**WHAT THE EXERCISE ASKS**
Return, word for word, the stretch of material that opens with the line containing "Click the Найти search input field" and closes with the line containing "pyautogui.click(x=327, y=153)", including both of those lines. Leave the pictures out.

**SOURCE DATA**

-- Start --

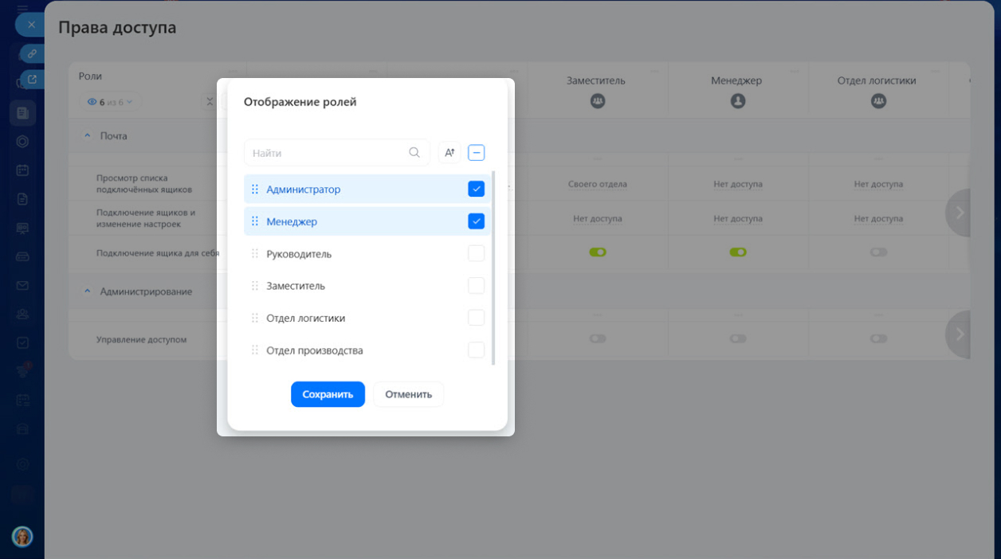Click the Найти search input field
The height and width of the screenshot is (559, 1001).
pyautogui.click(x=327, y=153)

-- End --
-- Start --

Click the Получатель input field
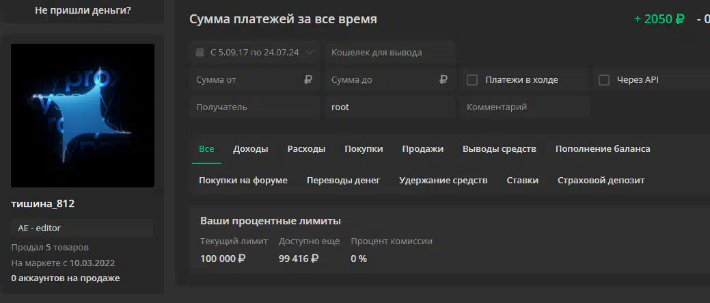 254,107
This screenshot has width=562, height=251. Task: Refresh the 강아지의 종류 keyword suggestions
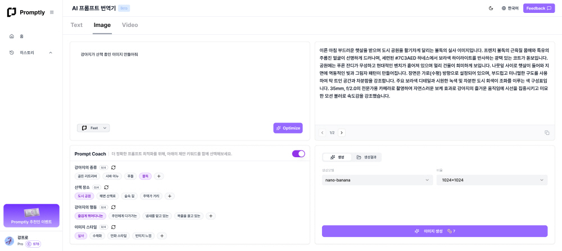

-- End --
-- Start --

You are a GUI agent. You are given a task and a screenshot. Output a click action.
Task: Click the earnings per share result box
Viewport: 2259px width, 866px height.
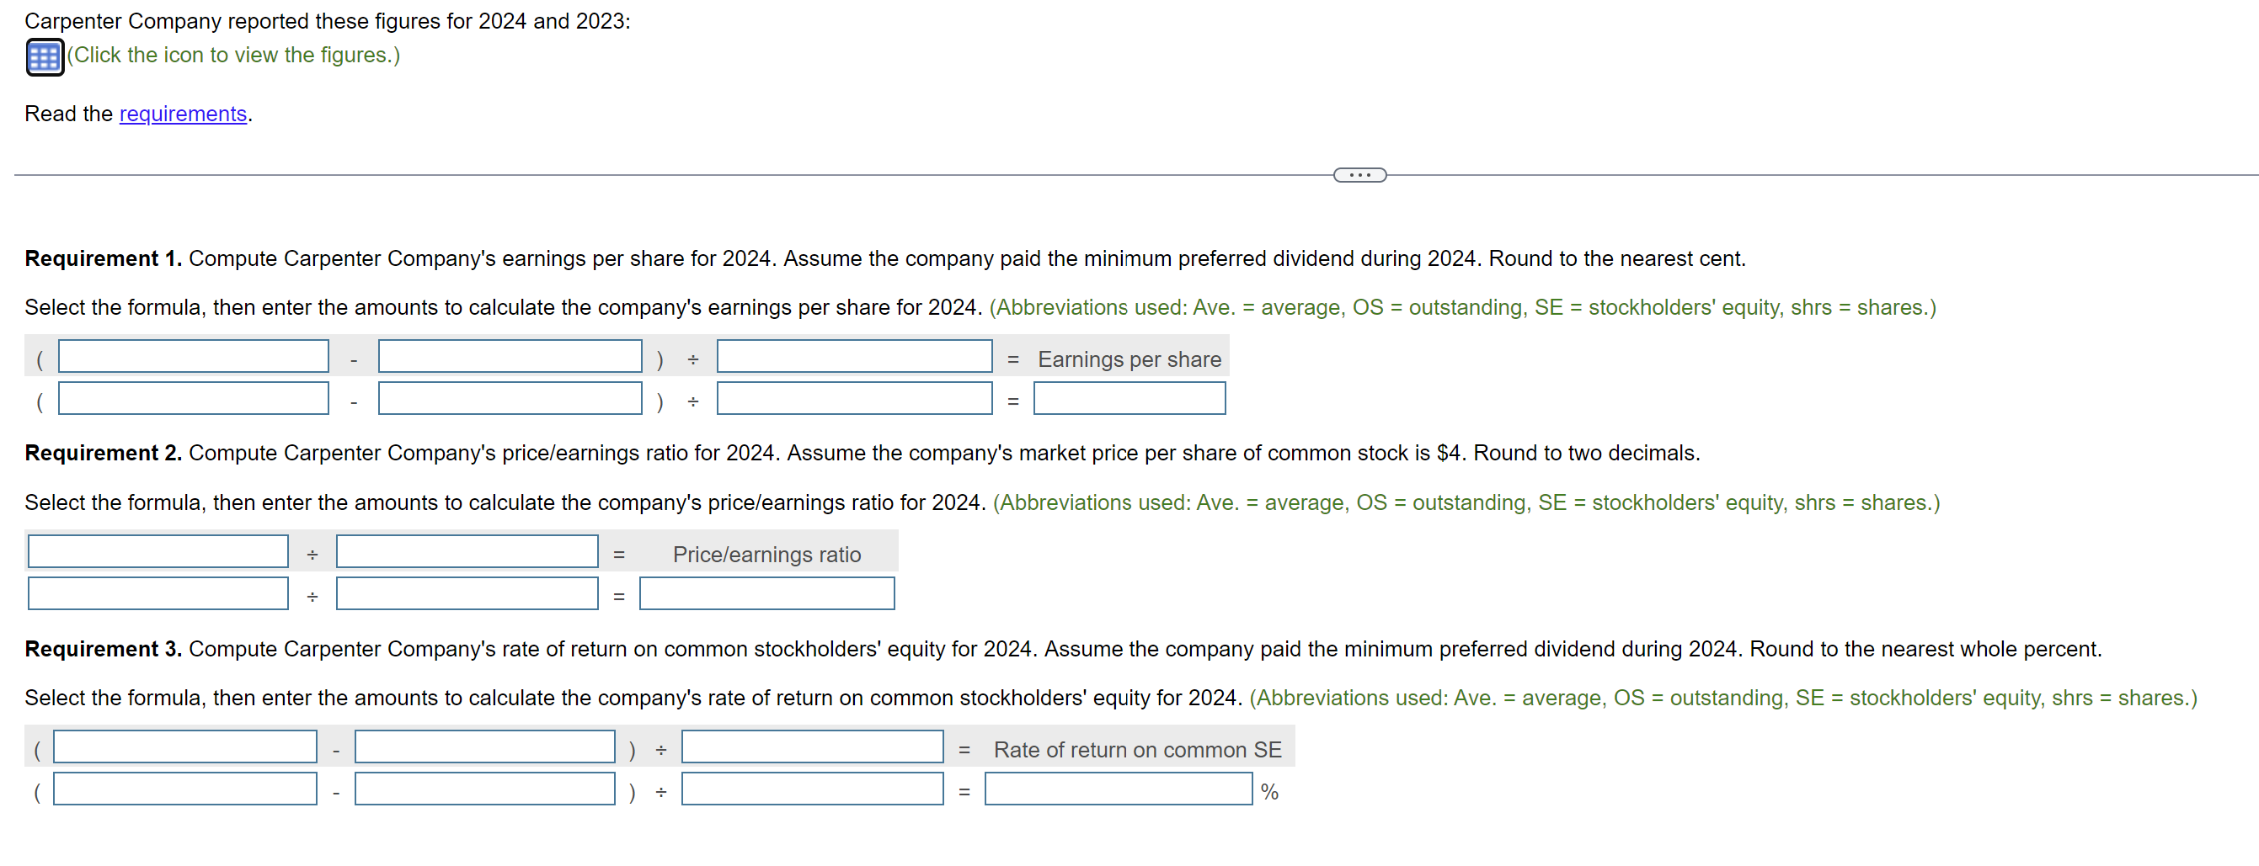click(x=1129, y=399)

-- End --

**TASK SOLUTION**
Click the Найти search input field
The height and width of the screenshot is (559, 1001).
pyautogui.click(x=327, y=153)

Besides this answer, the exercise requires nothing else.